Directions for this task
Using "text" as the search string, find the matching lines below and copy them.

Dataset content
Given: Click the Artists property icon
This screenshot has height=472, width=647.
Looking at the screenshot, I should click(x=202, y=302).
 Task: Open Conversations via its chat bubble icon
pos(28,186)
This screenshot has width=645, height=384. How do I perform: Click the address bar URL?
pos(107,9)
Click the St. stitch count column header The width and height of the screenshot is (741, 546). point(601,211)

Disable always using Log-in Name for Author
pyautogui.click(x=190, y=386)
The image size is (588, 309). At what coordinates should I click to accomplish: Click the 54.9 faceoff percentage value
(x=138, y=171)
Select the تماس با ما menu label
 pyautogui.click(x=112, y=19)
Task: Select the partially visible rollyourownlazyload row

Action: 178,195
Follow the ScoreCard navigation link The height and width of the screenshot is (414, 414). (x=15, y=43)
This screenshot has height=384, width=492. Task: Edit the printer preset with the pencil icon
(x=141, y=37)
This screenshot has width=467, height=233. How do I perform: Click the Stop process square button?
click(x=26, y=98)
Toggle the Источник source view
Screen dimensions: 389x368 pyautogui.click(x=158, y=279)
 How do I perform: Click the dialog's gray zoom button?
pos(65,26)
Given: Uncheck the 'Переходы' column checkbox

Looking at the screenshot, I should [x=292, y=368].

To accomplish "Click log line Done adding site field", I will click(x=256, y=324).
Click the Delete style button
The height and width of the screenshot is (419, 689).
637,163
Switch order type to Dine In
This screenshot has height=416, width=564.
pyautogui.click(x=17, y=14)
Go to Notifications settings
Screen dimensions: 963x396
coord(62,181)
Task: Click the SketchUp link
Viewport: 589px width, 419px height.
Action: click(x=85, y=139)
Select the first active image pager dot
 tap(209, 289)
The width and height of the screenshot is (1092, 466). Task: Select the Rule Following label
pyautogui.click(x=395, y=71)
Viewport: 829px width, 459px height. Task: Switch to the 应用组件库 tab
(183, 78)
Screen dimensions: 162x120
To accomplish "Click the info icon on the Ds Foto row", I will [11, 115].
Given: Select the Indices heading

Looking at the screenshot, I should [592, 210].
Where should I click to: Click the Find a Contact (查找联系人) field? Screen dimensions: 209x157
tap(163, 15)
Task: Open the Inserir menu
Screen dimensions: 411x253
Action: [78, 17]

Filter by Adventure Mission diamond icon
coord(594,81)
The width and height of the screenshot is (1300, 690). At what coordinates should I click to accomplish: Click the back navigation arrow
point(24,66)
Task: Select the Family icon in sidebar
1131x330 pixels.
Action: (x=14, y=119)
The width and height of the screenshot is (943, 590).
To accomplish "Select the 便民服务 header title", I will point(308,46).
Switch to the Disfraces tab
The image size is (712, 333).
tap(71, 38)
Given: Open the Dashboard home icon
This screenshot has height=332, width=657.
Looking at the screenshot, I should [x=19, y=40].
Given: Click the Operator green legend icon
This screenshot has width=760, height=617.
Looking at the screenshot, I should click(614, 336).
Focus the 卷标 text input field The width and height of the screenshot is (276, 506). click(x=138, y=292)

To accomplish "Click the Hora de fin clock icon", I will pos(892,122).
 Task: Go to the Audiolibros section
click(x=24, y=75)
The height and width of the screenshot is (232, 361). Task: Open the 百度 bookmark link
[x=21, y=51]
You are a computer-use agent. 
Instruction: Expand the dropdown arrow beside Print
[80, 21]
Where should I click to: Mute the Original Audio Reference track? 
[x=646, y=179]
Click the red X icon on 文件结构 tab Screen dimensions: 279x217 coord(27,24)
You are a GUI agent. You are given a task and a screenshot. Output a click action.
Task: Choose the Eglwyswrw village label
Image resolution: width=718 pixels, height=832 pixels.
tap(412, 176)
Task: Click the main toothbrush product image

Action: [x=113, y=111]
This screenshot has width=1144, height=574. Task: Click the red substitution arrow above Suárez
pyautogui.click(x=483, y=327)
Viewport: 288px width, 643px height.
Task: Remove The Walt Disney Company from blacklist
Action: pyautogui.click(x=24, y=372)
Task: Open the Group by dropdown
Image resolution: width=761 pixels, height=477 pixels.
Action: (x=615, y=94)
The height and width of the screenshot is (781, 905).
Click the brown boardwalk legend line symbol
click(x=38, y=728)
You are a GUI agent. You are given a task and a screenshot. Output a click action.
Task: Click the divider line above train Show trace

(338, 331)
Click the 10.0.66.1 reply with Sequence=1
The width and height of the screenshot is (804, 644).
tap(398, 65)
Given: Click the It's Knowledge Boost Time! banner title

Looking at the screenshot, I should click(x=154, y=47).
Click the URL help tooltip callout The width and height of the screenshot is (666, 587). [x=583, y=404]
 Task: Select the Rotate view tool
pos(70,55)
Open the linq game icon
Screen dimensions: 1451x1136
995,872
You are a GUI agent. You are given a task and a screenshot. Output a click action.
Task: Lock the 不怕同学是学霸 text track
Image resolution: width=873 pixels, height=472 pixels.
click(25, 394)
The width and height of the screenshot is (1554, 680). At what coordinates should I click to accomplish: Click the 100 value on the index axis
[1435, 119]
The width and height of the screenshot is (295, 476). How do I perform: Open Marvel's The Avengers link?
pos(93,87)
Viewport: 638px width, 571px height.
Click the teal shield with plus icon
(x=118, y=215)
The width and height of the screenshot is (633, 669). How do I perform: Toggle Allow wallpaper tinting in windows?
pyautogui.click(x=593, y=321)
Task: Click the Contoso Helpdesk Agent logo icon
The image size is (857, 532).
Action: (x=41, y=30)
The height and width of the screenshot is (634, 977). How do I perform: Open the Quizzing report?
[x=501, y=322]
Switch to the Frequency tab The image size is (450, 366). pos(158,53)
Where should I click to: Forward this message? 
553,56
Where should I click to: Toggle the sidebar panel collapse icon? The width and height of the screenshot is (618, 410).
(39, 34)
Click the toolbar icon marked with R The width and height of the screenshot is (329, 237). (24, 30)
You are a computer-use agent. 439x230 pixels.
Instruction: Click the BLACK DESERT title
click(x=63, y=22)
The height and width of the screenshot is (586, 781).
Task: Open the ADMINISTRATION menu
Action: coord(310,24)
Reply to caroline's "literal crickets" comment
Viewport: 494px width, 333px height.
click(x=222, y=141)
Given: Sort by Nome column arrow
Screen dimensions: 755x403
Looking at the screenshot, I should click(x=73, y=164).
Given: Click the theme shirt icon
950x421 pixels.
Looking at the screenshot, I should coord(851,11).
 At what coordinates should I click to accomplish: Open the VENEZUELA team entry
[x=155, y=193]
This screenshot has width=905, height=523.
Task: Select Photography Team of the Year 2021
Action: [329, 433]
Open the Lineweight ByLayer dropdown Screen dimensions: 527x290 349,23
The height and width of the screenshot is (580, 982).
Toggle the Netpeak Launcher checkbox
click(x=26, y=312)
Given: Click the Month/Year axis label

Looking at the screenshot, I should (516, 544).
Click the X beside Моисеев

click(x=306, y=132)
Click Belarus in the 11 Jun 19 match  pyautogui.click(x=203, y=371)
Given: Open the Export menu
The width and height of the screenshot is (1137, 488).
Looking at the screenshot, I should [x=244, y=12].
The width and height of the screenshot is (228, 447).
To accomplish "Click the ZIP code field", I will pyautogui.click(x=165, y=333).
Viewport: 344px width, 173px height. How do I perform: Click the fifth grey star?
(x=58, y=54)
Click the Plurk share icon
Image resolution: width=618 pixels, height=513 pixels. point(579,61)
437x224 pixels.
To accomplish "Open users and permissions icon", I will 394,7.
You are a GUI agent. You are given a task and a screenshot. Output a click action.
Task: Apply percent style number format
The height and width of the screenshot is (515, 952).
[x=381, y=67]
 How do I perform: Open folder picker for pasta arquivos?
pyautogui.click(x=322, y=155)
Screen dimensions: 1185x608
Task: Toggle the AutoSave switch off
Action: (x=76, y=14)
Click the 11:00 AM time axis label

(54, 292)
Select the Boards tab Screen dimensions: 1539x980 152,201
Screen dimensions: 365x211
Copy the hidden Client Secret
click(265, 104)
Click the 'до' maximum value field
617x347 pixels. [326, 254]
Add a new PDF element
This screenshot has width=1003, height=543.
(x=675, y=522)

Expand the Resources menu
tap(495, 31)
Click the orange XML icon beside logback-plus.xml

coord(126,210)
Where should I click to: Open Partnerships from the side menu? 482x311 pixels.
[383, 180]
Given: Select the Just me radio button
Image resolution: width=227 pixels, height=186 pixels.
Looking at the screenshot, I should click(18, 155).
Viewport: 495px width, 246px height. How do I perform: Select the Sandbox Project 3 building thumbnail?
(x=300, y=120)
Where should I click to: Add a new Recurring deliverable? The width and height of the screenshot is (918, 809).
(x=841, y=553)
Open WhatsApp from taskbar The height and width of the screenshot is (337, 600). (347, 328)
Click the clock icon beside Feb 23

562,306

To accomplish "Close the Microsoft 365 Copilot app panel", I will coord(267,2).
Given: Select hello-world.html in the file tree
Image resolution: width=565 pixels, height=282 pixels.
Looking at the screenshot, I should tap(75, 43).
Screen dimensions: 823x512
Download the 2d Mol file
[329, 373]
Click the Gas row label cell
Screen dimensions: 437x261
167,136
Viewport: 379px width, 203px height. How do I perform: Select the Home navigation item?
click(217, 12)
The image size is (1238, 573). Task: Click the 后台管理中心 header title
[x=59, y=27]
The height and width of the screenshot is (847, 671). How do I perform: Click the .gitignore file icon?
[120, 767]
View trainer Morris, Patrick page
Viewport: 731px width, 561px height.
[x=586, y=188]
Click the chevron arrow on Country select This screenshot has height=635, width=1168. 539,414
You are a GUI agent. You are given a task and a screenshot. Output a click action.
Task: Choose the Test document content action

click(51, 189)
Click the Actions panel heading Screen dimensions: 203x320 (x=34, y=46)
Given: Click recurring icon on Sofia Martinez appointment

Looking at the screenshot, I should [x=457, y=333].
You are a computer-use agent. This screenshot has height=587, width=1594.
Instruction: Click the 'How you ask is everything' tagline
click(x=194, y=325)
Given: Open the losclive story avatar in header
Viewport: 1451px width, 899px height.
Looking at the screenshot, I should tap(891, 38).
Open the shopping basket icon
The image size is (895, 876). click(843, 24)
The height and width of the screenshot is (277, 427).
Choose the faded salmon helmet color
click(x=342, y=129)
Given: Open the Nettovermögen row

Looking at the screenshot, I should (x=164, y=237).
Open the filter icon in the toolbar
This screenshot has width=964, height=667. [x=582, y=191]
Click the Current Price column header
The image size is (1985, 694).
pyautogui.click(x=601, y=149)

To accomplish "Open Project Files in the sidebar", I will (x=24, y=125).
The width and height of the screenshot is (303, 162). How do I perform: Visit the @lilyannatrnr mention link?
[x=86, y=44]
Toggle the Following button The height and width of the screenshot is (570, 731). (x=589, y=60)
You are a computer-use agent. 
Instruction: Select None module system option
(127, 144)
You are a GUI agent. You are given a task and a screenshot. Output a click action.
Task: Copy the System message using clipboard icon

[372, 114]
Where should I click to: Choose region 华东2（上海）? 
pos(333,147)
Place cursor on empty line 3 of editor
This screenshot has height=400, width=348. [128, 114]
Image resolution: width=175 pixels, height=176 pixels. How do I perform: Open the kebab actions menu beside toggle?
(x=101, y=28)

Exercise answer
Focus the 卷标 text input field The width and height of the screenshot is (276, 506). click(x=138, y=292)
Task: Lock the 不怕同学是学霸 text track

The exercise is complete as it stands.